The Tenant Collector

So far I’d developed everything with a view to running in a global zone (easier done on Solaris than on SmartOS) and collecting metrics on the system and on individual zones all from one place. Doing as much as possible from the global is a I learnt early in my zoning days (2007 I think). Back then I wrote acres of Korn shell to dynamically probe whatever appeared under /zones, and run zlogin loops over the output of zoneadm list running Nagios-style check scripts. That looping survives in these collectors, though the zlogin stuff is much less necessary on SmartOS due to zone-aware extensions to the svc commands, and zone-level kstats. Solaris needs to catch up in these areas, assuming it continues to exist at all.

But I have stuff, like the site you’re reading, which runs in the Joyent Public Cloud. I’m in zones there, and you have a different view of the system from inside a zone. Some metrics are invisible, others are meaningless. So I got copying and pasting, and put together a collector tuned to run in a resource-capped SmartOS zone. The README explains the available metrics, so if you’re interested, read that.

Telegraf and the Future

Diamond is fine. It’s a reasonably active open-source project, and it feels a bit step up from CollectD. But now we have Telegraf, and that is far more modern than Diamond.

When I first tried Telegraf, it wouldn’t build on Solaris. Now, it will but, as was the case with Diamond, none of the OS-related plugins work at all. So I’ve started porting my Diamond collectors to Telegraf. There are kstat bindings for Go, and I’m using those. Once I have everything ported over, I might look at trying to write a libscf binding, (though I suspect I’m over-reaching myself there) so I can monitor SMF without having to shell out.
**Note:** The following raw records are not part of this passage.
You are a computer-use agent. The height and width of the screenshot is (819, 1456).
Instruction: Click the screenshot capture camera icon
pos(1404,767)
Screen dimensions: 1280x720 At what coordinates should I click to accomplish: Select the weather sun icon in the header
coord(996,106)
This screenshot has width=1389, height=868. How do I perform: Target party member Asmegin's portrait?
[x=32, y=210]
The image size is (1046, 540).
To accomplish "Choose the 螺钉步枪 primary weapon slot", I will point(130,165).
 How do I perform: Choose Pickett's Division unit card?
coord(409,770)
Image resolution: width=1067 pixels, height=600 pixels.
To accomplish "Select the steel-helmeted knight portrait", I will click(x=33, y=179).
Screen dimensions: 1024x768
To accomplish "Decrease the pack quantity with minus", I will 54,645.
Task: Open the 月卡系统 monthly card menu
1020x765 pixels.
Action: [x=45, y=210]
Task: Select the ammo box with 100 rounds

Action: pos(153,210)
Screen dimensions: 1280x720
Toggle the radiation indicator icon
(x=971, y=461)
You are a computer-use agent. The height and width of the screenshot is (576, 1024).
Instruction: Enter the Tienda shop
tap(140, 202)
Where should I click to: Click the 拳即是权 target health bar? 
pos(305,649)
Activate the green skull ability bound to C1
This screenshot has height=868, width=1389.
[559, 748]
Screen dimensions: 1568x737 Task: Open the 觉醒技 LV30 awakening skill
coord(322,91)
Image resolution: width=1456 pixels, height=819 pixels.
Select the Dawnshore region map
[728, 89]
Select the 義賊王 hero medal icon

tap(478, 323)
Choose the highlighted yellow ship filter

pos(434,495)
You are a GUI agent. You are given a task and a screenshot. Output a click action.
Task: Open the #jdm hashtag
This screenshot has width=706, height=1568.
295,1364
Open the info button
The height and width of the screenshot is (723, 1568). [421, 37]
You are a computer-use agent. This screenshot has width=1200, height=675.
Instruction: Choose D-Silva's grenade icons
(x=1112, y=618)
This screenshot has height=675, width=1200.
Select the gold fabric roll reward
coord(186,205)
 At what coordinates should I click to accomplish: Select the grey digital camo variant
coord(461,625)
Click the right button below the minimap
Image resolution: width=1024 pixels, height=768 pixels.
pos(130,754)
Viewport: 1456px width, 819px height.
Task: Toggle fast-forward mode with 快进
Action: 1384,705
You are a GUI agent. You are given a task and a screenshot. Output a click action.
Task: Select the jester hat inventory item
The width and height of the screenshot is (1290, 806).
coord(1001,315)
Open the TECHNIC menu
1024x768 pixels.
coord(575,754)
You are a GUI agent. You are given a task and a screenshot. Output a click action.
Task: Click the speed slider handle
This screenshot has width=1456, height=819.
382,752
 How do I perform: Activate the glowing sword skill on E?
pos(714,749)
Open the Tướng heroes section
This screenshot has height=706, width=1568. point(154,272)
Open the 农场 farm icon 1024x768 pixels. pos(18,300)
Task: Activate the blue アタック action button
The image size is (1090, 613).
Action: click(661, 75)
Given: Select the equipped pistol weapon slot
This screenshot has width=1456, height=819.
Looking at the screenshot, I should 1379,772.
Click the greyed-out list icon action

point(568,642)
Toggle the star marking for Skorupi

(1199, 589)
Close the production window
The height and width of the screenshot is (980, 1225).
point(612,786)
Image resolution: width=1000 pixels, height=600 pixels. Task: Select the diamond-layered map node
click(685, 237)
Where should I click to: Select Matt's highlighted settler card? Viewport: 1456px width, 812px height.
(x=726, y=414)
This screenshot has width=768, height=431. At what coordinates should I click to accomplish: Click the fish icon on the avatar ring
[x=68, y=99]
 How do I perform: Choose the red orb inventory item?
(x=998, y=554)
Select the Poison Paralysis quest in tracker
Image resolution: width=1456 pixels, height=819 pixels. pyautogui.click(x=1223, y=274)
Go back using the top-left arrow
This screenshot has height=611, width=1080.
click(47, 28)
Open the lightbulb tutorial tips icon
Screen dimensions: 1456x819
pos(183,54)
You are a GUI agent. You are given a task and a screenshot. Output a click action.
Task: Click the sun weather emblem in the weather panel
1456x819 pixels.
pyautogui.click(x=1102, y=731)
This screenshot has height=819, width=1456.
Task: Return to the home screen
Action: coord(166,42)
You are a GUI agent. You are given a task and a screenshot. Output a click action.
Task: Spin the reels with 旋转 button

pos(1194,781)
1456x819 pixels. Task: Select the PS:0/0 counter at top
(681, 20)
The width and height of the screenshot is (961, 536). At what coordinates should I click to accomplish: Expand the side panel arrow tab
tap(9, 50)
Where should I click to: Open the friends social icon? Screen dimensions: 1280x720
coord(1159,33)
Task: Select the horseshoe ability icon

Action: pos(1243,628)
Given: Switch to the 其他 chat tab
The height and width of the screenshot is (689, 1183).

I also haven’t really explored DTrace metric collection in the way I wanted to, and there are Go libusdt bindings just waiting for me. It’s a little slow going though, as I’m having to learn Go and its toolchain as I go.

Having a single binary is a big advantage when deploying to a SmartOS global zone. Getting a Python environment built and running was messy, and feels like a big fat hack.